I use my phone a lot, even to manage this blog when I’m out and about, or when I travel and don’t have a good internet connection for the laptop.

Aware of my attachment, I will now occasionally leave The Precious switched off for while and even leave it at home when I make an errand dash.

As far as carrying around the Bible is concerned, I and other clerics recite the Roman Breviary or the Liturgy of the Hours.

Of course, I usually use my phone for that now… but I digress.

Can you imagine what sort of dysfunction young people will go through when TEOTWAWKI takes place, probably from a massive EMP?

Their whole lives are lived on screens, large and small.  Those of us of a certain age didn’t grow up with all screens, and even we feel a bit uncomfortable without The Precious nearby.  But young people?  I’ll bet they truly struggle to adjust.

Just to track back to Wyoming Catholic College for a moment, the students there cannot have mobile phones and internet connections for their laptops.   I loved the phrase on a shirt I saw on their display at a conference I attended:

About Fr. John Zuhlsdorf

Fr. Z is the guy who runs this blog. o{]:¬)
This entry was posted in Global Killer Asteroid Questions, TEOTWAWKI and tagged , , , , , , , , , , . Bookmark the permalink.

35 Comments

  1. This is terribly ironic, considering I just misplaced My Precious three days ago. My cell phone is attached to my pocket, my hands, or my face whenever I leave the house and to leave it without the aforementioned attachment is torturous. I suppose this proves you right regarding young people hahahaha.

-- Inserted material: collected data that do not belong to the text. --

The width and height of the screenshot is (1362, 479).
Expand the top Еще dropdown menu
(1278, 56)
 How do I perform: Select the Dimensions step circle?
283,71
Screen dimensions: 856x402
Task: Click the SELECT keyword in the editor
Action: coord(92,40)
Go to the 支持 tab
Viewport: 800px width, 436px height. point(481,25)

    Now, regarding the Holy Bible, I do have a suggestion for all your readers. If anyone is interested in picking up the indulgences associated with the reading of Sacred Scripture, namely, fifteen minutes of reading for a partial indulgence, and thirty minutes for a plenary indulgence. Scepter Publishers prints a lovely pocket-size New Testament in sacral English that was translated under the authority of Pius XII from the Latin Vulgate; this is a portion of the famed ‘Confraternity Bible’ that was being produced prior to the Second Vatican Council and which was abandoned in favor of the RSVCE and other new translations. I rarely leave the house without it, and I recommend it to everyone. Here’s the link:

    http://www.scepterpublishers.org/product/index.php?FULL=565

  2. contrarian says:

    What if we began to treat our Bibles the way we treated our cell phones?
    What if we…

    …swore at our bible?
    …talked to everyone about how much our bible sucked?
    …constantly dropped our bible?
    …constantly upgraded our bible?
    …beat the he&* out of our bible?
    …compared our bible to other people’s bibles?

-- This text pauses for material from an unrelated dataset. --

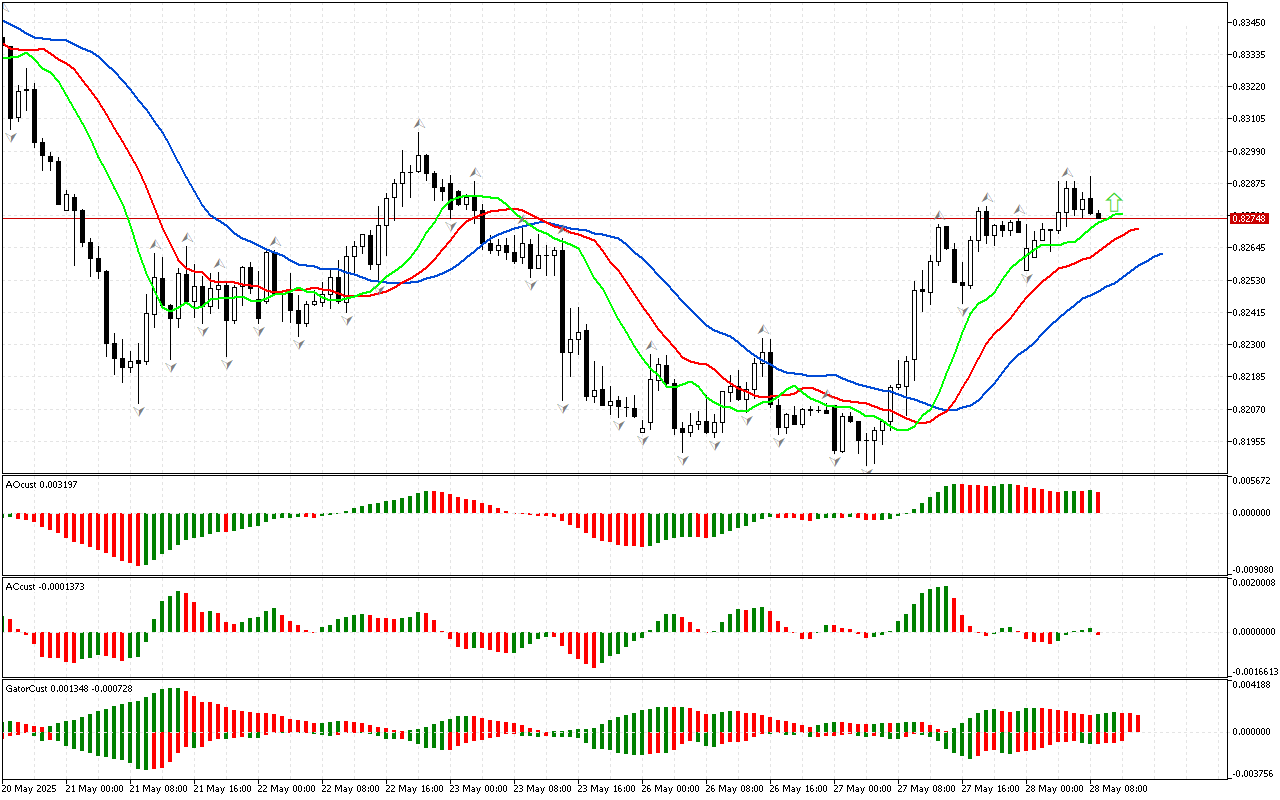The width and height of the screenshot is (1280, 800).
Task: Click the 0.83450 price scale label
Action: pyautogui.click(x=1248, y=22)
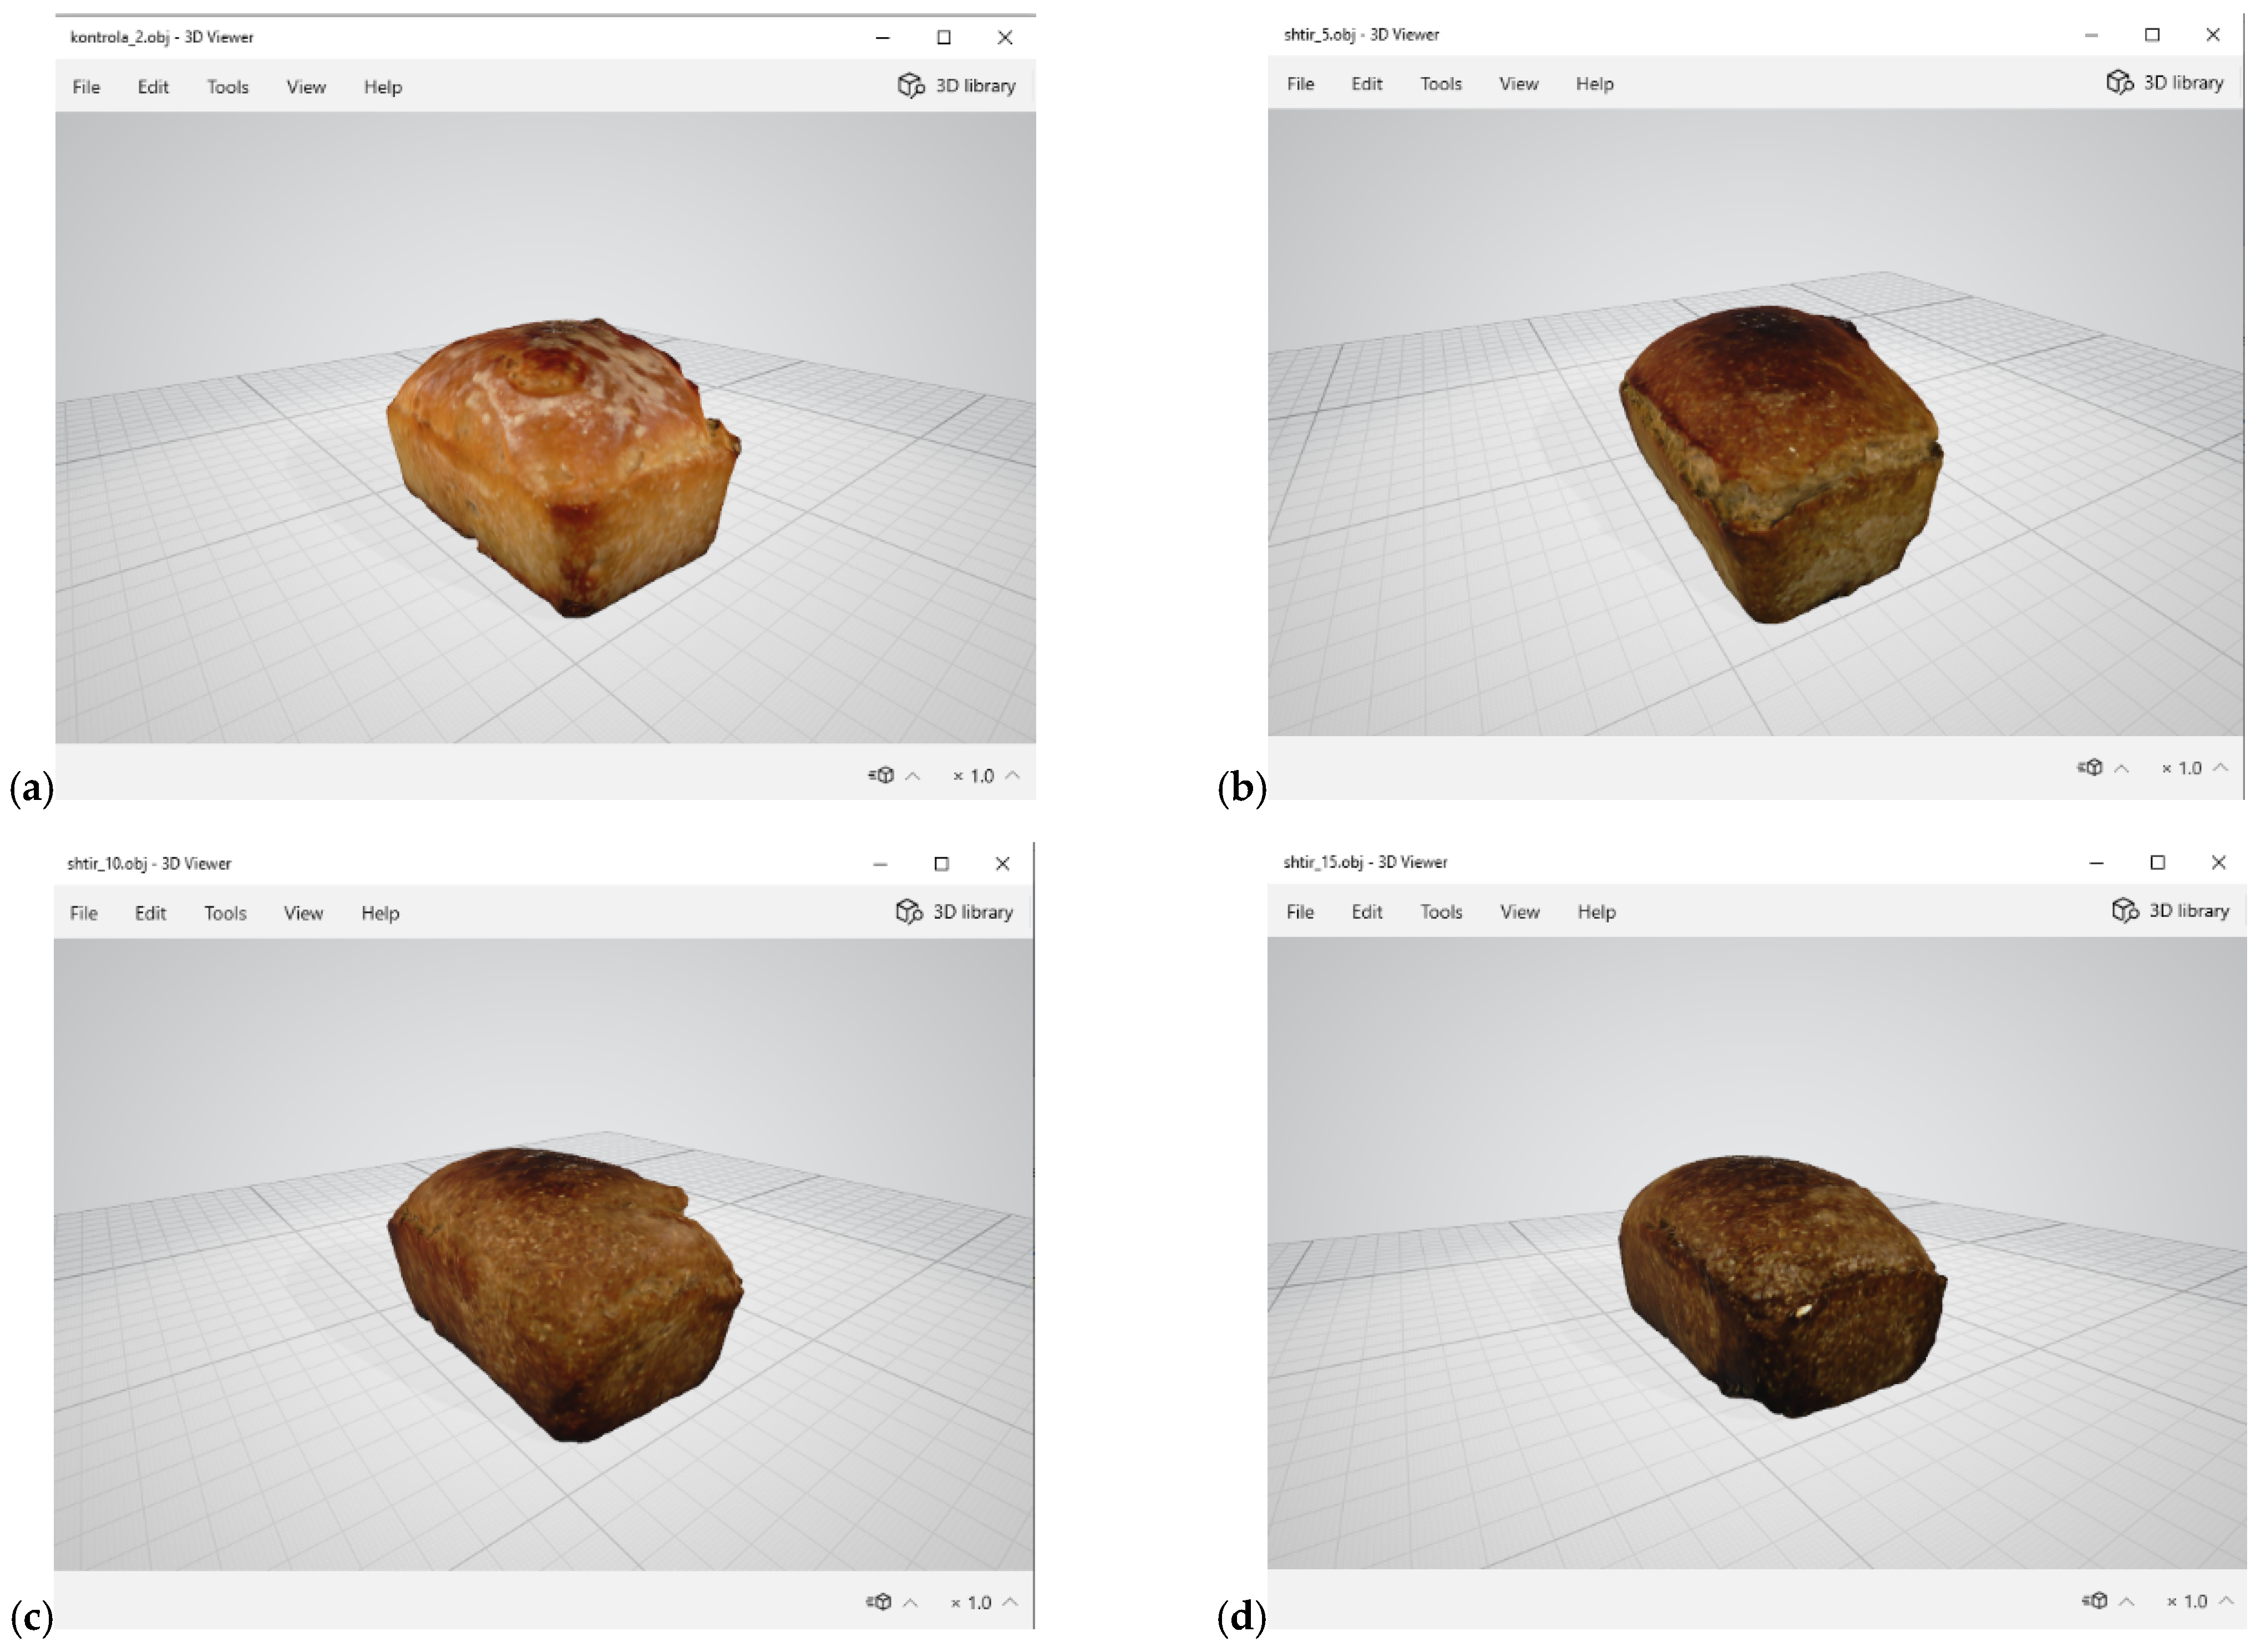Expand animation speed x1.0 chevron in kontrola_2 window

1012,775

    Sorry. Couldn’t resist. :)

    I totally agree with the thesis of this post, though. If I was separated from my Mac, I’d start to shake.

  3. Liam says:

    I have three different Bible apps on my cell phone for five different translations.

    What does this mean?!

  4. scarda says:

    If you are indeed so dependent, isn’t it time to assert yourself and ditch the gadget? Didn’t Saint Paul say that when he became a man he put away childish things? Time to do it again, it seems. Carry a book which will never get blottoed by a solar flare.

  5. PCali says:

    Many’s the time that I’ve wished I could do away with the blasted things, but the annoying part is that there are *people*. And people generally do this thing where they want to talk to you during the day. It’s gol darn annoying. I swear my problems would all be over if there were no people.

  6. majuscule says:

    I have to walk up the hill in our field for cell connectivity. So it’s mostly off unless I’m on the road.

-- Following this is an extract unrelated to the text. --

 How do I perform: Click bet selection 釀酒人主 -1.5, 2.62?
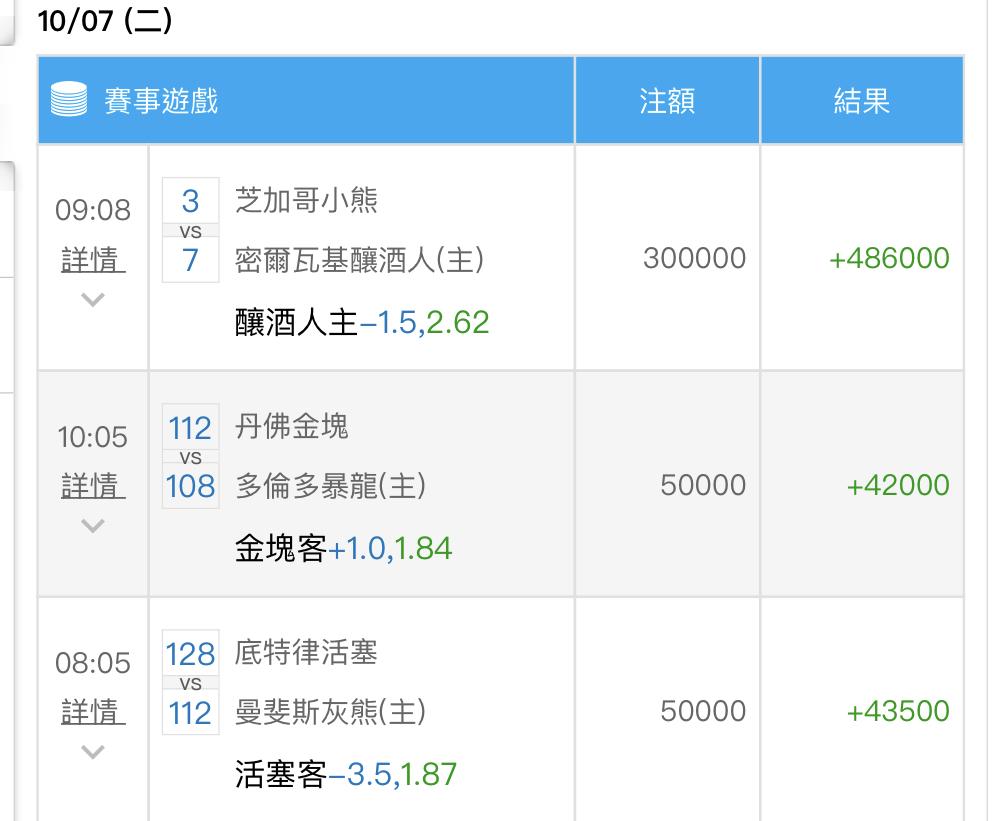point(362,322)
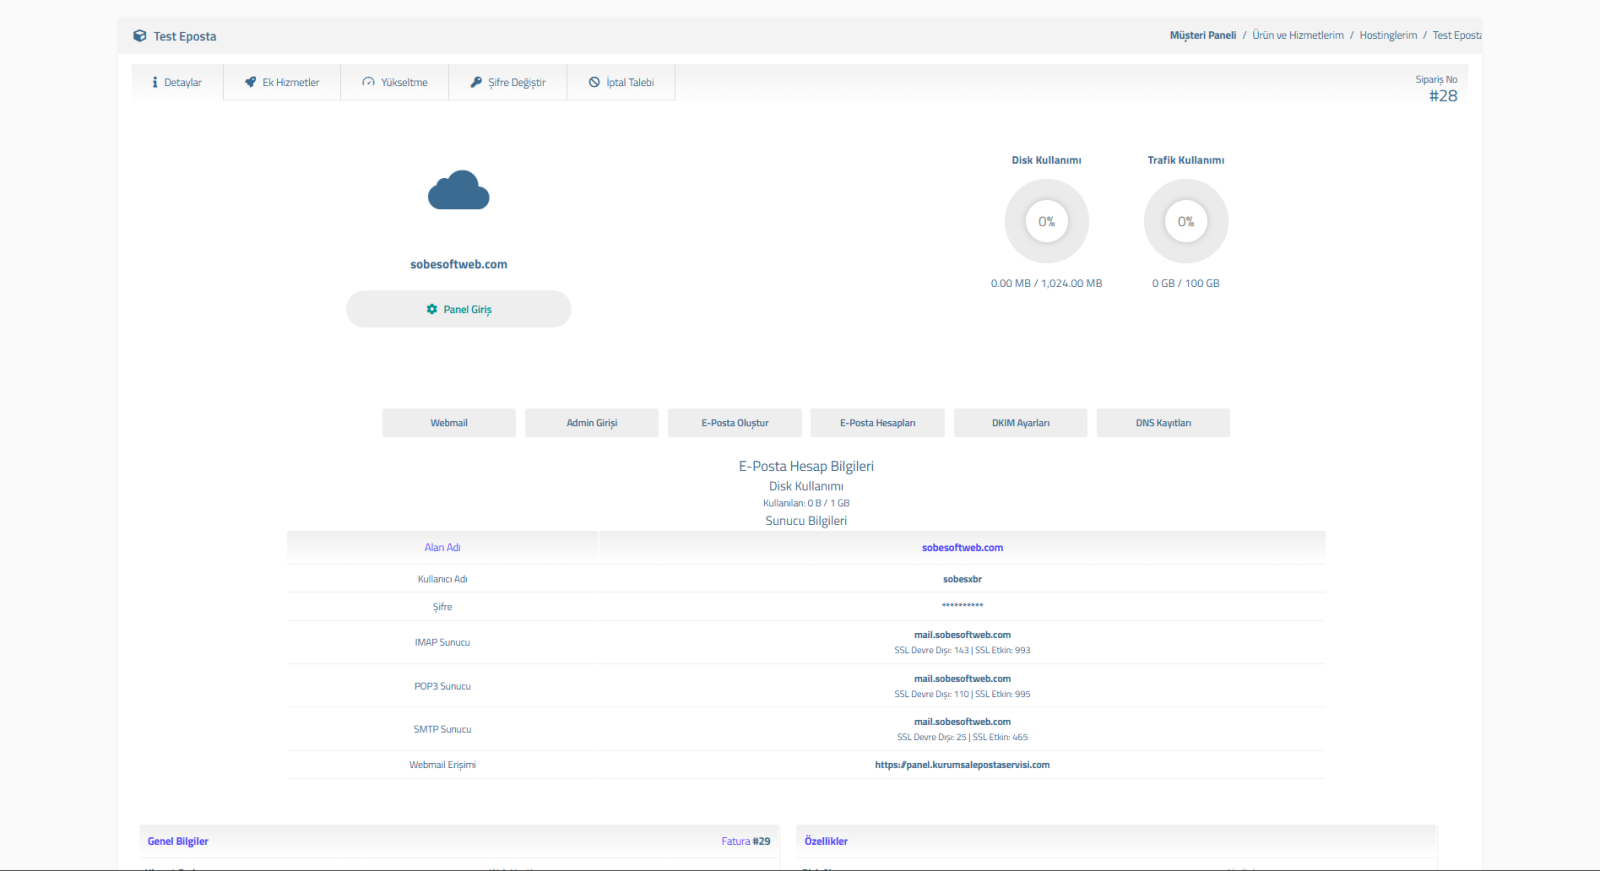Go to Hostinglerim breadcrumb link
Viewport: 1600px width, 871px height.
(x=1388, y=35)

    However, since purchasing an iPad and installing a wifi network in my house I realize my heretofore unnamed iPad has always answered to My Precious.

    Scary.

    I pray for my über connected grandkids. I wish they had some old fashioned no-connectivity-required hobbies.

  7. ghp95134 says:

    I hate technology and have an “old” flip-phone that just sends and receives phone calls. No internet, no twitter…. none of that junk. I use it about once per week and generally turn it on only when I’m driving. And my GPS? It folds up and fits in the glove compartment.

    Technology? Pah!

    Guy the luddite.

  8. ghp95134 says:

    Besides …. how can people talk for hours on a phone? And why can a group of “friends” be sitting at the same table, each absorbed in his own iPhone? I just don’t get it.

    Double-pah!!

  9. Matt R says:

    Which app/website do you use to pray the traditional office on your phone?
    The other day I spent an entire 24 hours without using my cell phone or the computer while hanging out with my friends. It was pretty wonderful.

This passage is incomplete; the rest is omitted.